With the aging U.S. population and the pandemic-induced focus on remote services, more health care services are now available at home. A growing number of providers and health plans are testing the waters by choosing services or expanding existing home care capacity.
While this transition is unfolding, there is a growing shortage of clinical and operational staff to support medical services beyond hospital campuses. Most organizations simply do not have the workforce to adequately manage remote patient populations.
The situation has gotten to this point American Hospital Association has called it a national emergency and is persecute congress Help solve workforce challenges. Healthcare team members are exhausted and burnout is a problem.
In these difficult situations, providers and health plans need to find ways to support their teams without overworking them, and they need to make team members feel that their work is impactful, meaningful, and helpful to patients.
An increasing number of health organizations are turning to technology to address some of the complex challenges associated with moving care from traditional acute settings to families and communities. For many, investments in key tools and technology can increase efficiency and empower existing employees.
Real-time communication is the cornerstone
Technology is key to extending coverage into the home, while maintaining connections with home partners and providers throughout the care environment.
The goal is to use technology to focus on the right patient signals at the right time, rather than being distracted by unnecessary data points that do not require action.

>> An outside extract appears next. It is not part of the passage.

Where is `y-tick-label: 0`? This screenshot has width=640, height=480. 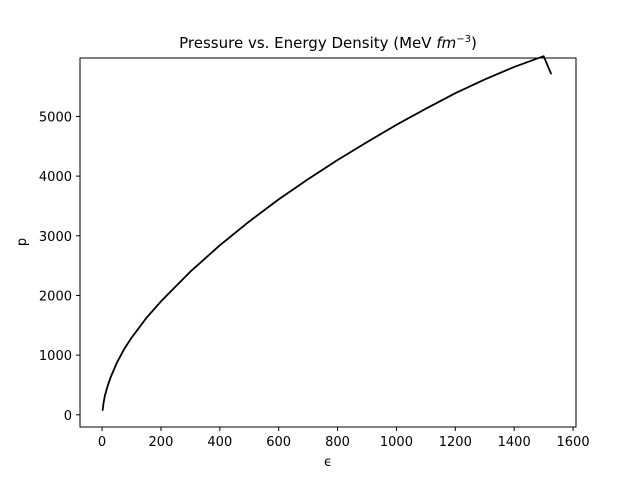
y-tick-label: 0 is located at coordinates (68, 416).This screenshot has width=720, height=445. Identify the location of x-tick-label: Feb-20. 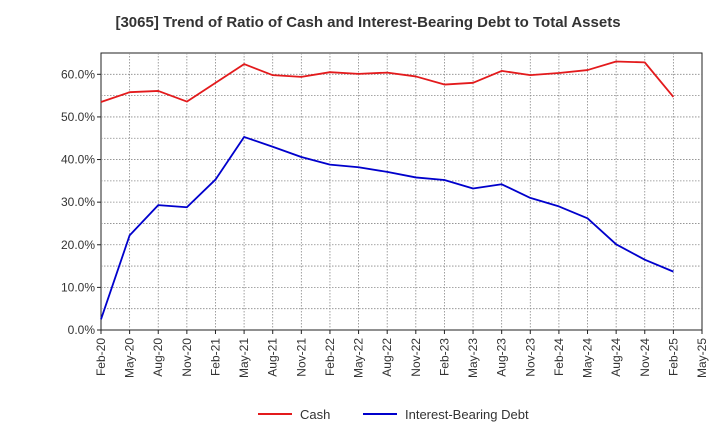
(101, 357).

Exception management, predictive modeling triggers, and patient feedback all help determine in real-time who may need intervention and ensure no one falls into the cracks.
Doing this successfully requires a combination of objective clinical data, often from some form of remote monitoring technology or device, and subjective insights and feedback from patients and caregivers. Have a loss of appetite? How is the patient sleeping? Has liquidity changed?

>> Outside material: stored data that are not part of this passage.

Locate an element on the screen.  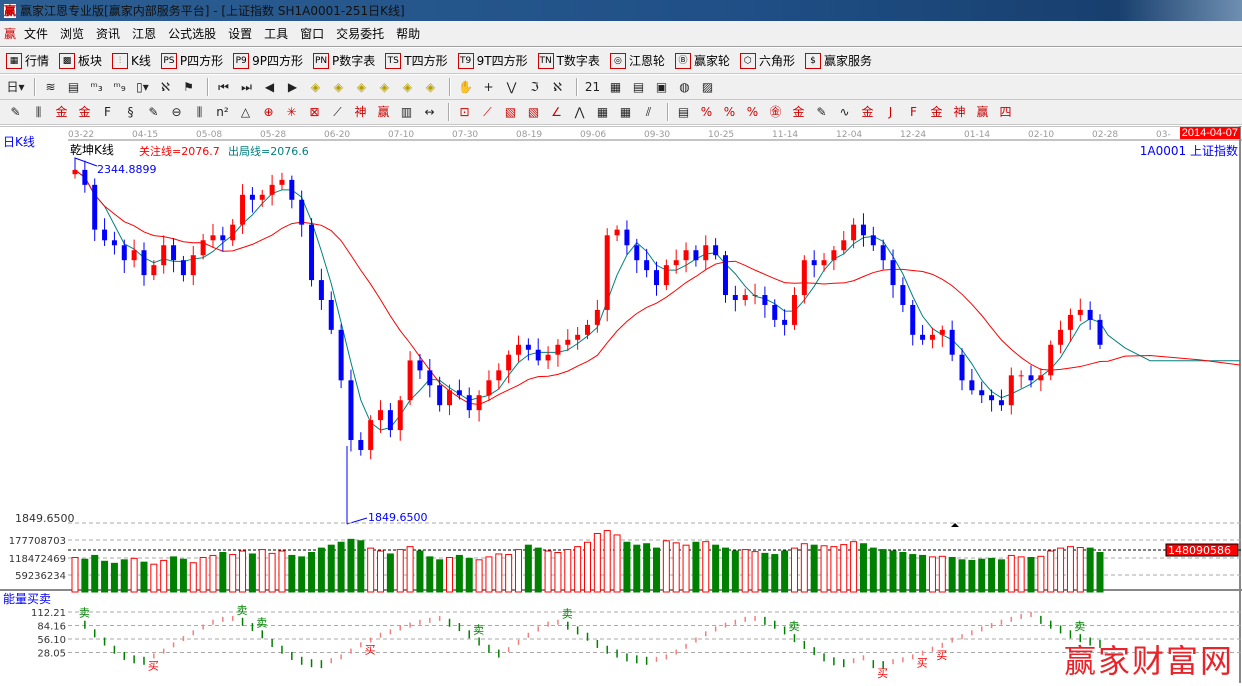
toolbar-button-pn: PN P数字表 is located at coordinates (344, 60).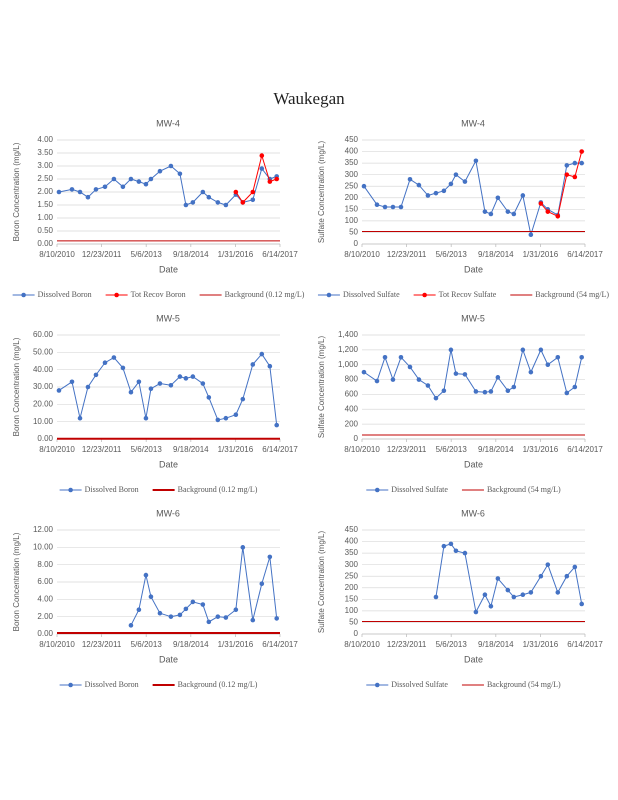 This screenshot has width=618, height=800. Describe the element at coordinates (44, 546) in the screenshot. I see `y-tick-label: 10.00` at that location. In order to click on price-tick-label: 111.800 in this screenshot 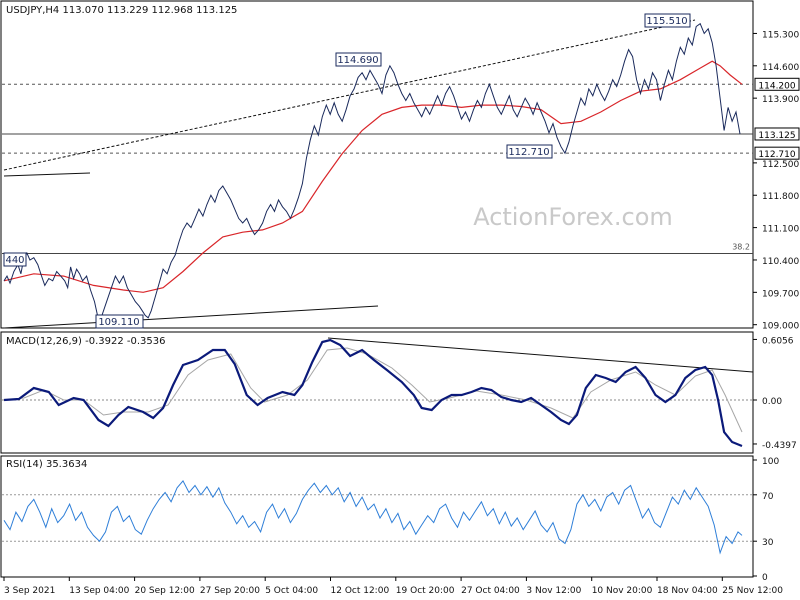, I will do `click(780, 197)`.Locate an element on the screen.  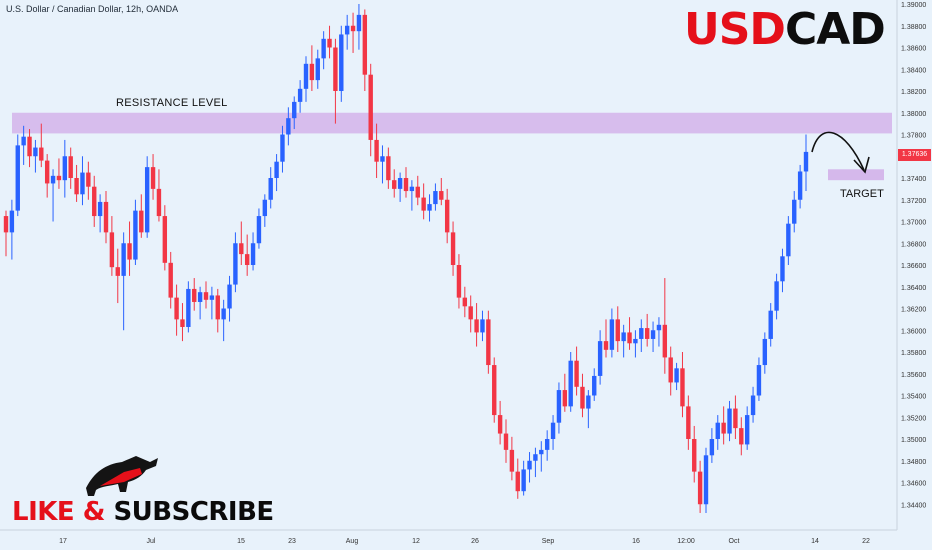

Physical indicators from devices like blood pressure cuffs, blood glucose meters, and pulse oximeters are important, but no device can tell you about isolation or depression.

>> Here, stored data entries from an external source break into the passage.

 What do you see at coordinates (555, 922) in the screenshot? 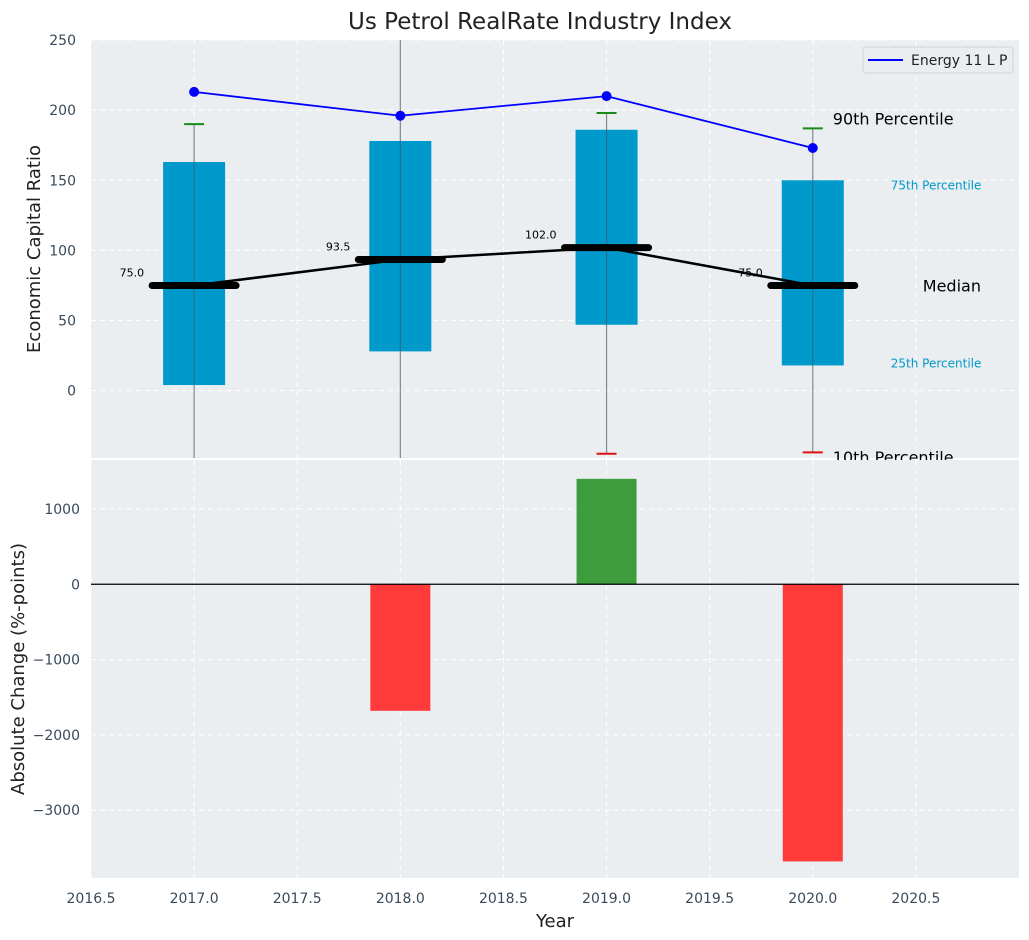
I see `x-axis-label: Year` at bounding box center [555, 922]. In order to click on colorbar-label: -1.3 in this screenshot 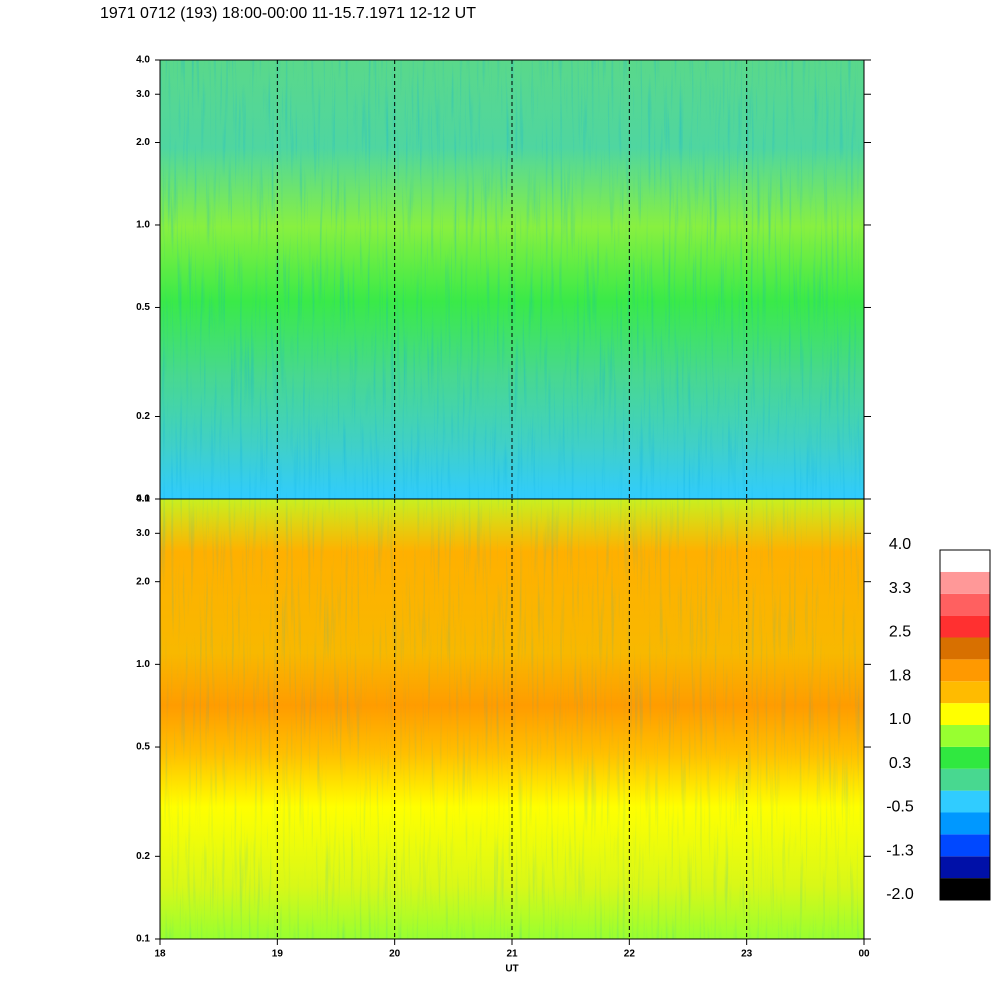, I will do `click(900, 850)`.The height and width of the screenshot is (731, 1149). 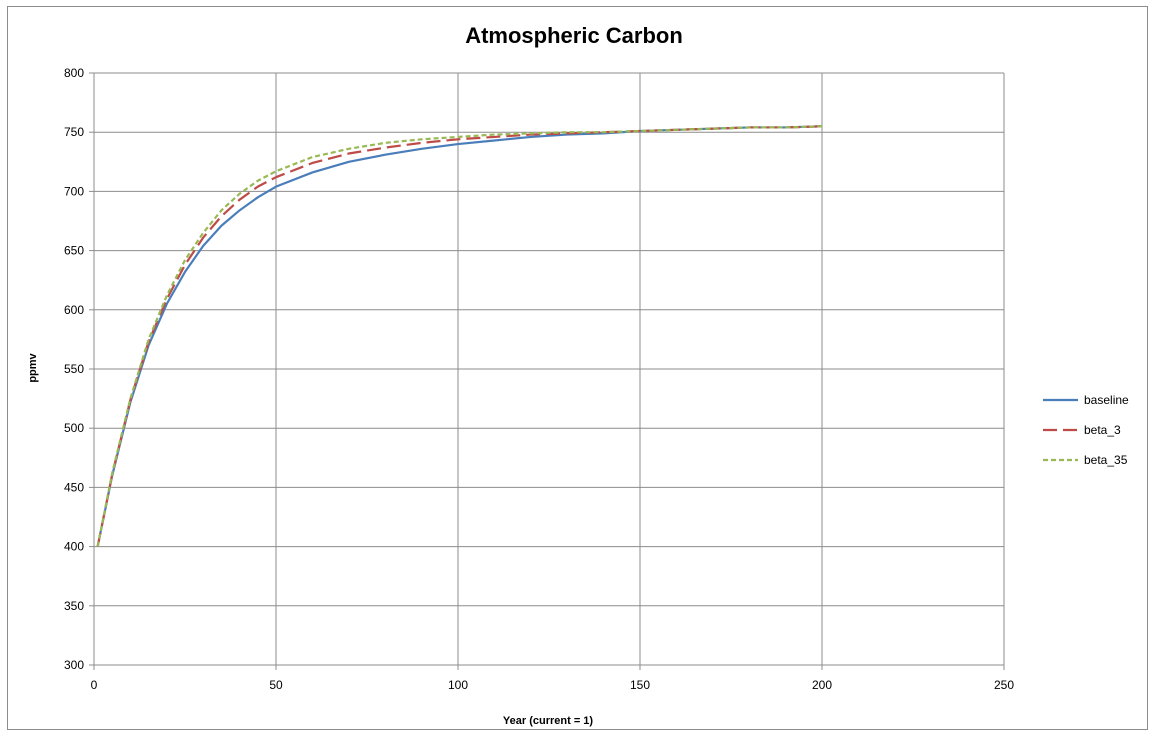 I want to click on y-tick-label: 500, so click(x=74, y=428).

Connecting different points of care and providers and aligning them with the same goals—while keeping the patient at the center—can positively impact outcomes and keep more patients safe and well cared for at home.
To prevent misrepresentation or omission of patient information and gain visibility into communications, provider organizations and health plans should consider a centralized platform that enables endpoint providers and clinicians to connect and communicate, and provide visibility into those communications . Such a platform should allow plug-and-play integration of different types of technologies, including objective and subjective inputs, so that everyone can be on the same page, with real-time two-way communication, with visibility and transparency among all care team members.
The data that drives proactive care
We are still in the early days of home care, and technology will continue to play a central role in improving care delivery and outcomes. Going forward, we need more ways to engage and activate patients. We need more real-time patient feedback, not only at critical moments, but throughout the care process.
A lot of times, we don’t talk to patients until they have a problem. Frequent registration, ongoing monitoring, and the opportunity to intervene quickly when needs change will provide a more complete picture of patients and help people stay home safely.